Purpose Of The Study
- To evaluate the robustness of pancreatic imaging biomarkers to variations in segmentation quality and contrast status.
- To determine how these factors affect the predictive ability of CT-derived imaging biomarkers for diabetes.
- To assess the consistency of predictive performance across different segmentation algorithms and clinical scenarios.
Main Methods
- Retrospective analysis of CT scans and HbA1c tests from 9772 patients.

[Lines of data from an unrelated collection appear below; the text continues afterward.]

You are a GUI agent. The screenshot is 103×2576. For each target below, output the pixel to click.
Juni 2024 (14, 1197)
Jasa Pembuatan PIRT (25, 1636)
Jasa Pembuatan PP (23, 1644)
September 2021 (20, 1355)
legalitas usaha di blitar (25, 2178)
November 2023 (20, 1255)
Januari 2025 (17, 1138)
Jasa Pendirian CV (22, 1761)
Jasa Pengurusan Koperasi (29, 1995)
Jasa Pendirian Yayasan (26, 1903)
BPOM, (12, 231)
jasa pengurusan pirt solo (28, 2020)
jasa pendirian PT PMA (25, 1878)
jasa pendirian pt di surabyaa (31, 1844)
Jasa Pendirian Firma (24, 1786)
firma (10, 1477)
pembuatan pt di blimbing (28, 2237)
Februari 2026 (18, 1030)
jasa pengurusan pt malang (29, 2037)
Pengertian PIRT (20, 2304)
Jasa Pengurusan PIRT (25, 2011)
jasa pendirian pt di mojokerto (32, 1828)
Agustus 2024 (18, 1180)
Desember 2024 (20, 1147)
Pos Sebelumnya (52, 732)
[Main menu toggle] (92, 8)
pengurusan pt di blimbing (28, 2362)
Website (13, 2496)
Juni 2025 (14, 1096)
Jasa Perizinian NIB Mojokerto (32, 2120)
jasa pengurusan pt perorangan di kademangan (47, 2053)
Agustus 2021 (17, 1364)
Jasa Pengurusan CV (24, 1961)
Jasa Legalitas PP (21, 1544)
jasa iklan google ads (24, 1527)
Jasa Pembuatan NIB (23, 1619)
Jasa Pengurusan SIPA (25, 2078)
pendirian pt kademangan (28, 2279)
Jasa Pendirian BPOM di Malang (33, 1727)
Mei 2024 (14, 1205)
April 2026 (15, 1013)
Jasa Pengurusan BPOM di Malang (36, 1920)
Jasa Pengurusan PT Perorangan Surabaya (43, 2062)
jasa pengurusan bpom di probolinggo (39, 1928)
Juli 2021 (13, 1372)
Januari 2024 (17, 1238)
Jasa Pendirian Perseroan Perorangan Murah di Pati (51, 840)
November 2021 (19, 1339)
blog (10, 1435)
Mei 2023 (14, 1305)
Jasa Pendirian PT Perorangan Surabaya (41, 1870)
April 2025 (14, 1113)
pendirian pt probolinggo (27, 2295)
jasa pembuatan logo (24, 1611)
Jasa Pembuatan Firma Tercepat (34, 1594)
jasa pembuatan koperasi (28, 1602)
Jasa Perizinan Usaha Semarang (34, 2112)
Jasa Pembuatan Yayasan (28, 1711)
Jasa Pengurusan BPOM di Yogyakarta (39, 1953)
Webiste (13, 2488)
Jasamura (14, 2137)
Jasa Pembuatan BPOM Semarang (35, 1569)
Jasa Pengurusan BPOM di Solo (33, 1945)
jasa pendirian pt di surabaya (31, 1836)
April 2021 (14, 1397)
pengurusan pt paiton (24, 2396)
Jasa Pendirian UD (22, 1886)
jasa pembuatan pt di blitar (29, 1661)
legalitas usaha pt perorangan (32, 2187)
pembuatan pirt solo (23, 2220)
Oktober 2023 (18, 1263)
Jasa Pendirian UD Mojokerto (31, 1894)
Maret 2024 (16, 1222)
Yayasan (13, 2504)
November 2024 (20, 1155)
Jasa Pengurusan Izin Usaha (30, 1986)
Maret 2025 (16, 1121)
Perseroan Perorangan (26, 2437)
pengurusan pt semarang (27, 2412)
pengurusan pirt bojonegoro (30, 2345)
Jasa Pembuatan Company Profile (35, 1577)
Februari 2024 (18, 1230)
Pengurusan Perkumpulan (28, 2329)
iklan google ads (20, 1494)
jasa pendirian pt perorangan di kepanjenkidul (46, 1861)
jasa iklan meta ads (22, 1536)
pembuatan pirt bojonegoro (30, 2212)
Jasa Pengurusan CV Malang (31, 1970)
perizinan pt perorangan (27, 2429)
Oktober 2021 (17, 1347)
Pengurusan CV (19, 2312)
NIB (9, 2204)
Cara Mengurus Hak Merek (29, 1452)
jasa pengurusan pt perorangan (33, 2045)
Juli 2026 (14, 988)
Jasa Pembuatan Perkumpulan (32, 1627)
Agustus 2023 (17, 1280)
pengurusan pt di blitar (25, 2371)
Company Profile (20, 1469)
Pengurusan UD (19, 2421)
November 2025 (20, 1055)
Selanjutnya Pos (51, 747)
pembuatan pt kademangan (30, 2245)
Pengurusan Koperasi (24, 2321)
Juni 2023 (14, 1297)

- Classification of patients into diabetic/incident and nondiabetic groups based on HbA1c.
- Measurement of pancreatic imaging biomarkers (attenuation, fat fraction, fractal dimension) using three segmentation algorithms (TotalSegmentator, nnU-Net, DM-UNet).
- Assessment of algorithm agreement and predictive ability for diabetes using generalized additive models.
Main Results
- Attenuation-based imaging biomarkers demonstrated high algorithm agreement (ICC ≥0.93).
- Models using these biomarkers showed good predictive performance for diabetes (AUC 0.84-0.91 overall).
- Predictive ability remained consistent across contrast and noncontrast scans, with high positive (0.79-0.84) and negative (0.89-0.94) predictive values.
Conclusions
- Attenuation-based CT imaging biomarkers are robust to segmentation algorithm variations.
- These biomarkers maintain consistent predictive ability for diabetes across diverse clinical conditions.
- CT-derived pancreatic imaging biomarkers show promise as a reliable tool for multi-institutional diabetes screening.